The European Union recently decided to impose a new tax called ‘Carbon Border Adjustment Mechanism’ on the import of carbon-intensive goods in the region. The new tax regime, which is scheduled to come into effect from January 1, 2026, will be initially applicable to  steel, aluminium, cement, fertiliser, hydrogen and electricity, and proposed to be expanded to all imports into the EU in due course.

Europe accounts for nearly a quarter of India’s iron, steel and aluminium exports. The imposition of additional taxes is likely to hurt Indian exporters.

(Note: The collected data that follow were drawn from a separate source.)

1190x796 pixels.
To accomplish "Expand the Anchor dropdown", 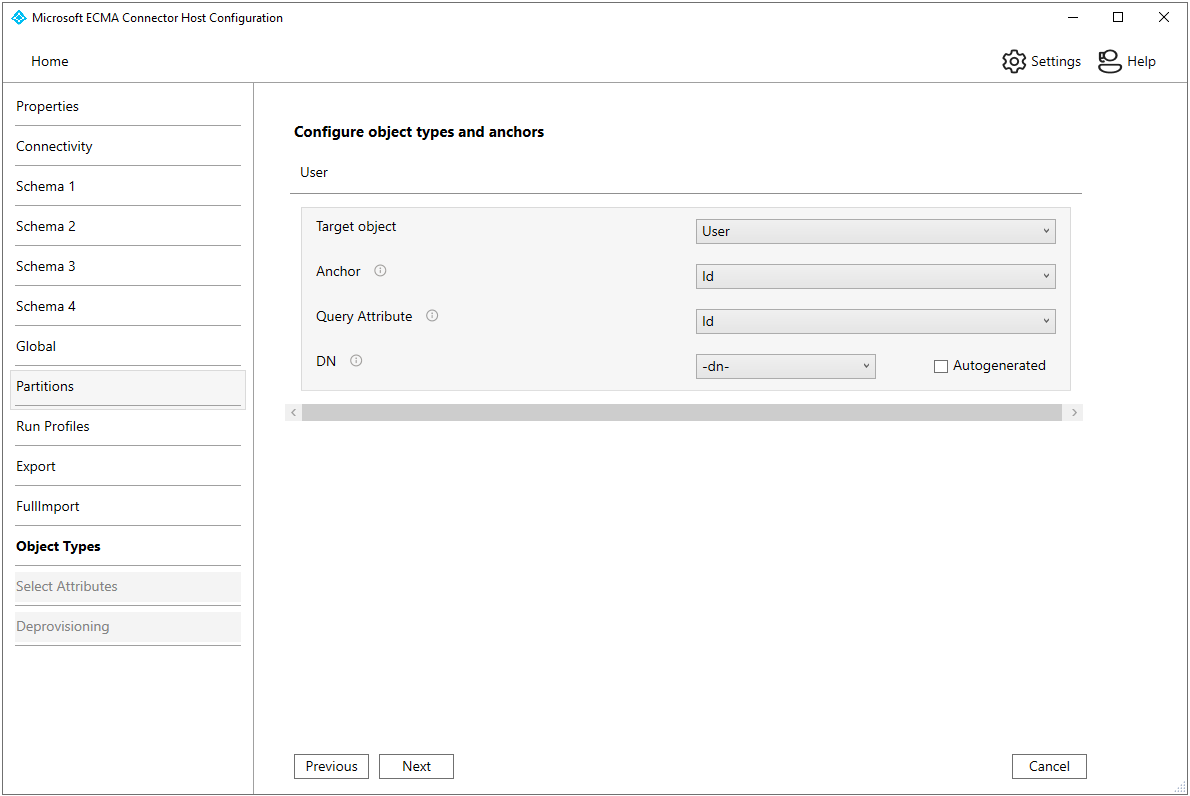I will tap(875, 276).
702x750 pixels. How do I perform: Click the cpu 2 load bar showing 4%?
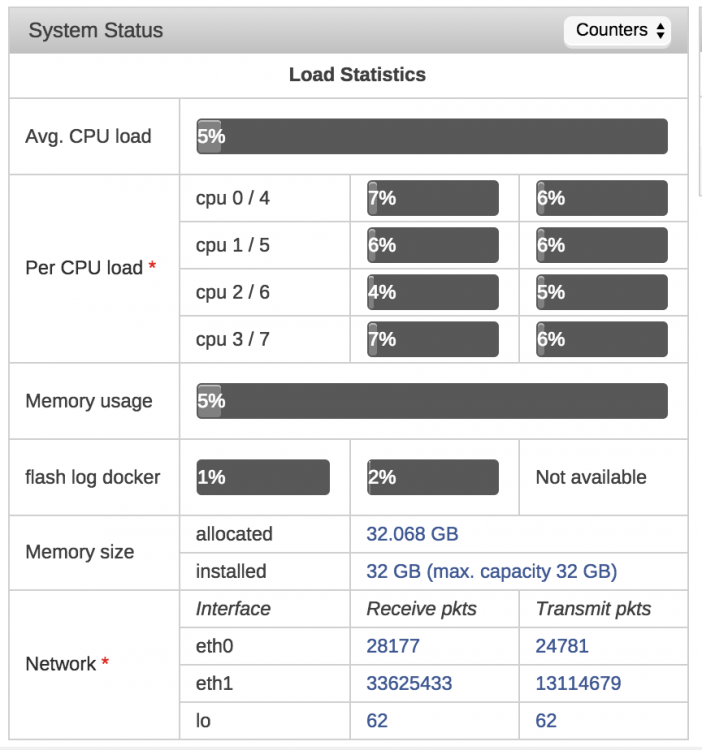(433, 292)
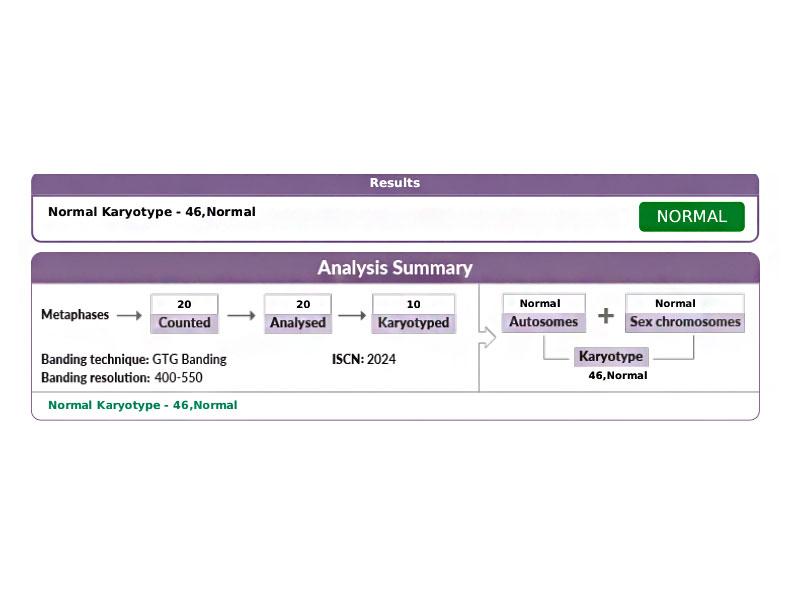This screenshot has height=590, width=800.
Task: Click the arrow pointing to Karyotyped box
Action: [x=351, y=315]
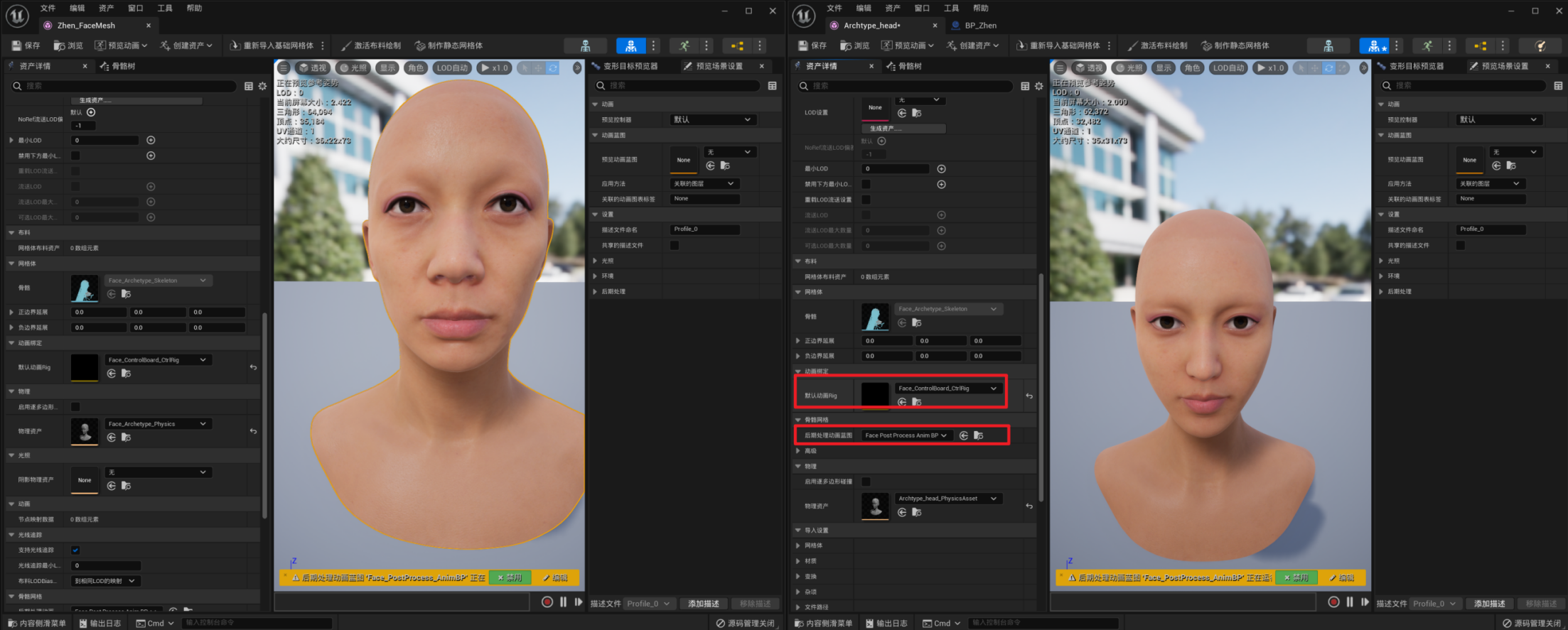Image resolution: width=1568 pixels, height=630 pixels.
Task: Click the record button under left viewport
Action: point(547,602)
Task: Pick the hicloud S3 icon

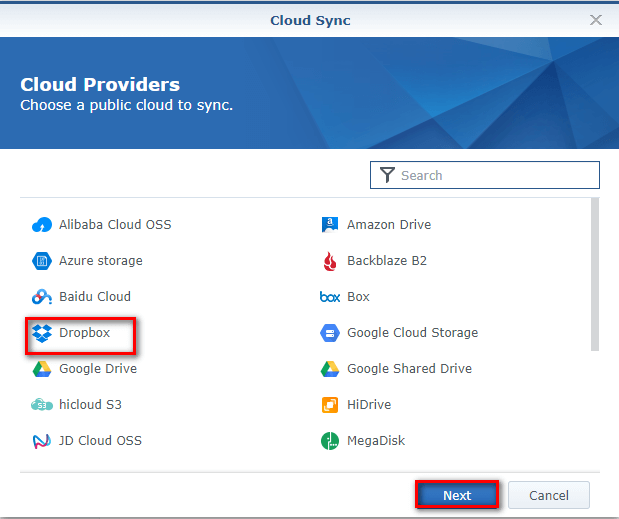Action: 41,405
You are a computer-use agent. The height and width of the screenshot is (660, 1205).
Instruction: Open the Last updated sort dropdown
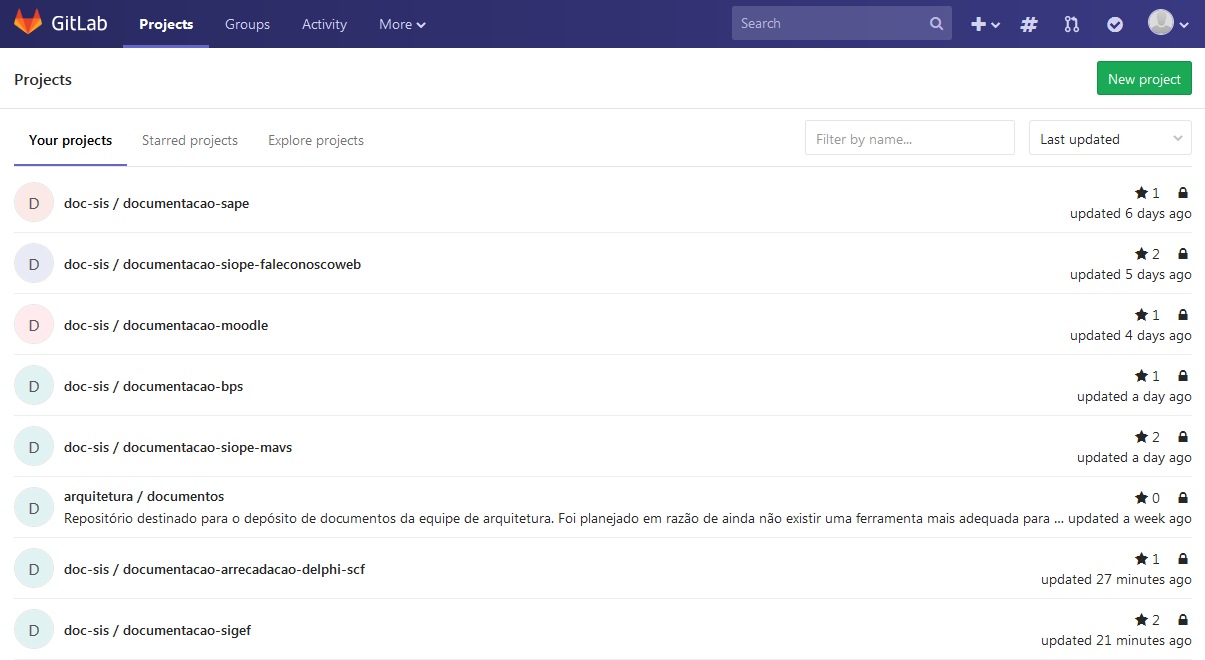(x=1110, y=139)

Goyal said if Indian exporters are made to pay similar taxes domestically, there would not be any new levy in the EU border. “If the country from which goods originate taxes carbon at the level at which the EU taxes its domestic companies then there will be no additional tax on our exports to those countries,” he said.

“So, if we collect the tax in India itself and use it for our own green energy transition, there will be no additional tax at the European border,” the minister added.

Speaking at ‘The Energy Transition Dialogue’ organised by ORF, Goyal said the Indian government has raised concerns with the EU over some aspects of the new tax regime.

“We are talking to them that the unfair part is how can carbon be priced the same in India as it is priced in Europe. We are still in negotiation of that aspect,” he said.

“But as long as we keep the taxes at home utilise it for our own green energy transition I don’t think we have uncompetitive edge in our export to Europe,” he added.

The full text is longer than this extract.